6.11.23

Avoid gouging LA taxpayers, ratepayers over wind

Rather than driving Louisiana energy customer bills sky high, the new Legislature and incoming Republican Gov. Jeff Landry Administration need to cut off at the pass special interests and rent seekers.

Regarding accelerating use of offshore wind-generated power to meet arbitrary goals applauded by climate alarmists, both Democrat Pres. Joe Biden and Democrat Louisiana Gov. John Bel Edwards haven’t had a good few months. Biden wanted 30 gigawatts of power capacity nationally from wind by 2030, and Edwards shot for 5 GW by 2035. At present, U.S. capacity stands at 150 MW at one location off of Rhode Island.
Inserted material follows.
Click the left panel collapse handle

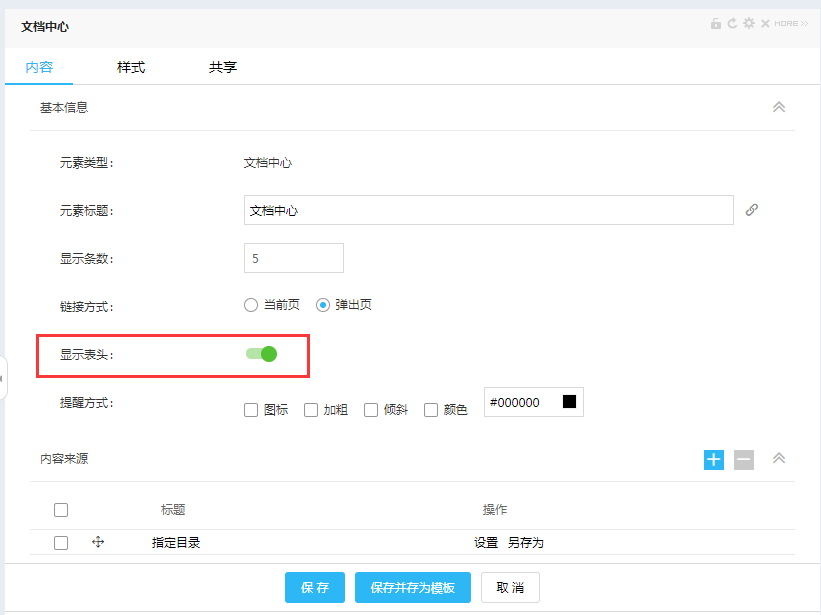pos(3,378)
The story goes that these installations provide lots of jobs to build and few costs to maintain, staying out of almost everybody’s way. To jag along this development, Biden had a then-Democrat-controlled Congress lard up almost $11 billion dedicated to offshore wind expansion and dangle various tax credits from 10 to 30 percent for those involved in production and support of offshore wind power generation. Some states, but not Louisiana, added their own incentives.

Neither aspiration ever has been regarded as a realistic goal for a number of reasons. Undeveloped technology getting more costly by the minute after Biden economic policies unleashed large inflationary pressures, expensive backup battery needs, an insufficient power grid, and heavier reliance on unfriendly regimes for resources such as Red China all already make such projects economically unviable.

Yet lately news has become more pessimistic than ever nationally as one by one companies have put expansion plans for offshore wind power on hold. In fact, the economics have become so bad just this month firms walked away from two large-scale projects on the east coast, preferring to forfeit huge tax incentives already collected. Meanwhile, equity prices for firms with large exposure to disappearing possible future wind power revenues have cratered this year. Reflecting this, a much-ballyhooed maiden auction of leases for this purpose offshore Lake Charles sold exactly one tract for a relative pittance.

There are only two tactics that reverse this to make offshore wind power anywhere close to financially viable for firms: taxpayer-borne financial incentives subsidizing production and ratepayer-borne artificial restrictions boosting wind production at the expense of other forms of energy. Thus, as offshore wind power goals officially become unattainable, ideologues and market beneficiaries of it preach a simple solution: more government subsidization through grants and tax exceptions and more ratepayer subsidization by making them foot the higher costs for equipment and infrastructure (which would have to include transmission lines, meaning other state regulatory changes to promote interstate cooperation and coercing building and maintenance).

Fortunately, Louisiana hasn’t done much to feed this mania. It has a tax credit for residential properties and offshore wind concerns could use the state’s Industrial Tax Exemption Program to finagle local breaks. But it doesn’t subsidize and the Public Service Commission, unlike states with a heavy wind power presence and almost all of those now engaged in trying to drum up offshore business, doesn’t have an imposed renewable energy portfolio standard specifying a minimum proportion of wind and other renewable sources of power, although New Orleans which regulates it own power provider has one that vaguely commits the provider to generating power at net zero carbon emissions by 2040 and no emissions by 2050 but not setting in stone the proportion of renewables.

The state’s incoming government can avoid taking more from the people to assuage climate alarmists and those wanting to make a buck through political influence by adhering to the policy of no subsidies or tax breaks (as for local governments using ITEP as a form of subsidization, overall property tax reform can remove this possibility). As for the potential imposition of a renewable portfolio standard, powers of the LPSC are granted entirely by law, so the new government should pass one prohibiting the LPSC from establishing such a portfolio.

Louisianans shouldn’t have their pocketbooks pilfered for a needless transfer of wealth to government-identified winners. Let the idea of anything but free market-determined wind power provision twist in the wind.